Continuaba mirándome con sus ojos azules abriéndose con asombro.

– No, no es verdad -dijo al fin.

– Sí, ¡sí lo es! -afirmé yo. Estaba indignada. ¡Cómo podía decir eso! ¡Sería desgraciado! Me esforcé para evitar que se me humedecieran los ojos.

– No. No es verdad -repitió.

– ¿Cómo puedes negarlo? -hice una pausa para respirar hondo-. Niega que nos besamos en aquella tormenta del último verano en la Costa Brava. Y que luego volvimos a hacerlo a escondidas. Aquí mismo, en este jardín; bajo aquel árbol -y me callé. Estaba furiosa y triste. Oriol pretendía robarme el mejor de mis recuerdos de la adolescencia. Estuve a punto de decirle: «Si eres gay y te arrepientes de aquello, dímelo ya. Pero no me mientas». Me sentía muy dolida. Ese sinvergüenza no había contestado mis cartas y ahora se hacía el ignorante-. Niégalo si tienes tripas para hacerlo -insistí. Por un instante iba a decir cojones en lugar de tripas, pero al final me pude controlar y usé lo más cercano que me vino a la cabeza. La traducción en versión suave de la expresión americana.

– Claro que me acuerdo. Nos besábamos y éramos novios. O al menos eso decíamos. Y prometimos escribirnos -estaba serio-. Pero yo no recibí carta alguna tuya y las que yo te envié jamás encontraron respuesta.

Me quedé mirándolo boquiabierta.

– ¿Me escribiste?

Pero en aquel momento apareció Luis, sonriente, y le odié por interrumpir. Cuando alguien tiene la habilidad de fastidiar la usa hasta sin saberlo.

Empezó a charlotear y yo me quedé dudando si Oriol me mentía al decir que escribió.
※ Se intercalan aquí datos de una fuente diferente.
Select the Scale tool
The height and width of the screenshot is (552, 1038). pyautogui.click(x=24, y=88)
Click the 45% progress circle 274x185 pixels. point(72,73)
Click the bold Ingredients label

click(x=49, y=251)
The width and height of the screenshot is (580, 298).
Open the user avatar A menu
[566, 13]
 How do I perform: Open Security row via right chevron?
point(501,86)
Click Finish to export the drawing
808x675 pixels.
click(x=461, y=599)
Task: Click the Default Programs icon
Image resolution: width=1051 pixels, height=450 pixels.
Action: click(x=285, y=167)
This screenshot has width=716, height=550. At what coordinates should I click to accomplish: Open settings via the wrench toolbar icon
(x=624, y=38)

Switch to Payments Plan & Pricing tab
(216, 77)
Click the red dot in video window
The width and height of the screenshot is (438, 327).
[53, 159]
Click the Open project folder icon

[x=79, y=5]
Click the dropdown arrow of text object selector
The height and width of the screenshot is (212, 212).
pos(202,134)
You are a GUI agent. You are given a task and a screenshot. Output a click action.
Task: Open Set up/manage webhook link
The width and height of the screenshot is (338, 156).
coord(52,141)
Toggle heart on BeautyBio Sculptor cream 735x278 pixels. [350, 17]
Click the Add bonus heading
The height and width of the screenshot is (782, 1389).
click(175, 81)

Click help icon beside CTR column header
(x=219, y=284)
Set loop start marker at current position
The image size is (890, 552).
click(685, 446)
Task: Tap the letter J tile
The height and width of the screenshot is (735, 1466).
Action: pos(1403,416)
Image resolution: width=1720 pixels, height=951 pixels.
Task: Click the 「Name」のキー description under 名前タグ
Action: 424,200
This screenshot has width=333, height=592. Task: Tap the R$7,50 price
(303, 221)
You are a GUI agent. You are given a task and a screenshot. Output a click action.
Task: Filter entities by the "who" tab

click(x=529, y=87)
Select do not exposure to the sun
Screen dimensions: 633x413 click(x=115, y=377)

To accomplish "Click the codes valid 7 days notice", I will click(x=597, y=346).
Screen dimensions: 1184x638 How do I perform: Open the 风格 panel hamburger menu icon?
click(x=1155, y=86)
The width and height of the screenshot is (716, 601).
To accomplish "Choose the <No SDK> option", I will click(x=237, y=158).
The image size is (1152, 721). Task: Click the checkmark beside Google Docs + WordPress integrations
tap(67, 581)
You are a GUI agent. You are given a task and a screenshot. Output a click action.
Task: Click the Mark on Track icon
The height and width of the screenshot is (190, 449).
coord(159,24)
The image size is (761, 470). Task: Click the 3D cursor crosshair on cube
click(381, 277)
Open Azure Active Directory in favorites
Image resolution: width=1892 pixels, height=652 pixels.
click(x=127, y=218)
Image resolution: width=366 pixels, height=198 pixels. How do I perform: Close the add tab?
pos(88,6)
En la comida hablamos sin recatos sobre el testamento, sobre el tesoro, Alicia nos alentaba a ello. Parecía tan entusiasmada o más que nosotros. Quedó claro desde el primer momento que sería difícil excluirla. No me había dado cuenta, al aceptar su invitación, de que éste era el precio a pagar… O al menos parte de él. Y nosotros estábamos demasiado excitados para callarnos o hablar de otra cosa. Tampoco se moderó Luis, a pesar de las advertencias sobre la madre de Oriol que él mismo me había hecho. Me dio la impresión de que Alicia lo tenía todo planeado. Que sabía lo del tesoro antes que nosotros, que conocía cosas que aún ignorábamos. No hablaba demasiado, escuchaba para formular la pregunta pertinente y después ponderar la respuesta observándonos con atención. El recuerdo de su trance contemplando mi anillo, de sus referencias alquímicas me inquietaba. ¿Qué era lo que esa mujer sabía y callaba?